Alice Baker
Alice Baker produces and writes reports, providing insight and analysis on the food and drink market and regularly contributing to the media.

While insect protein is still trying to overcome the yuck factor among consumers, there’s an opportunity for pet food to focus on the health credentials and environmental benefits of insects.

Insects are a complete protein that contains all nine essential amino acids as well as important minerals, making it nutritionally comparable with meat and fish. Additionally, they are being touted as the future for sustainable proteins. This is because insect farming is significantly less demanding on the environment compared to traditional meats: it uses less water, needs less land and generates fewer greenhouse gases. Insects are thus well placed to sate the current strong consumer demand for protein-rich foods from a nutritional and sustainability point of view – both for them and their pets.
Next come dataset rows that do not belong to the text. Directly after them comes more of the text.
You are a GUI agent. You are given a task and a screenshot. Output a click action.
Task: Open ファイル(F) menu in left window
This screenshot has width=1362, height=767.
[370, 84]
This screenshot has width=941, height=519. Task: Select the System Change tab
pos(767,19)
Start-up Yora launched the UK’s first dog food made from insects in January 2019, with insects making up 40% of the product’s protein. Other ingredients include oats, potatoes and ‘natural botanicals’. The current version comes in the form of dried pellets, with plans to launch wet food later in the year. Yora promotes the use of insects as a more environmentally sustainable option, citing a scientific study that estimates that pets account for 20% of global meat and fish consumption.

Credit: @Yora_pet

A handful of brands in Germany, such as Yummeez Solo and Green Petfood, have launched insect-based pet food products in recent years; however, these remain niche.

Pet food with insect protein attracts only a minority interest

Pet food would seem to be an obvious fit for insect protein, being less likely to trigger feelings of disgust than such products made for human consumption. However, interest is still low – partly due to lack of familiarity with the concept. Mintel research on pet food shows that in the UK, only 11% of pet owners are interested in buying pet food made with insect protein, rising to 16% of under 35s. This suggests manufacturers will need to push the merits of using insects in order to win over consumers.
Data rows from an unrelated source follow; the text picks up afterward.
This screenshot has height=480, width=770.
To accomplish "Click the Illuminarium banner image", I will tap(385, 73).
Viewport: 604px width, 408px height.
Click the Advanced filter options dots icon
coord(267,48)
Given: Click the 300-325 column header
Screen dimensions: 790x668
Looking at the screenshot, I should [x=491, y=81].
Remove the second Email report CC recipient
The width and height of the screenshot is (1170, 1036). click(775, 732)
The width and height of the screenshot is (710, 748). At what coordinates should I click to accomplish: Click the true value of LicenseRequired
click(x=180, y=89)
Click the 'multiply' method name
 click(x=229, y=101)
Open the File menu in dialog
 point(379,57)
For instance, emphasising the protein aspect should boost the appeal of insect-based products. This type of health proposition is under-explored in the market currently. Highlighting a missed opportunity, only 5% of European pet food launches in 2018 made a high-/added-protein claim, according to Mintel Global New Products Database. Given the current public focus on the environment, promoting the eco-friendly aspects of using insects in products is another promising method for companies to boost the appeal of insect-based pet food.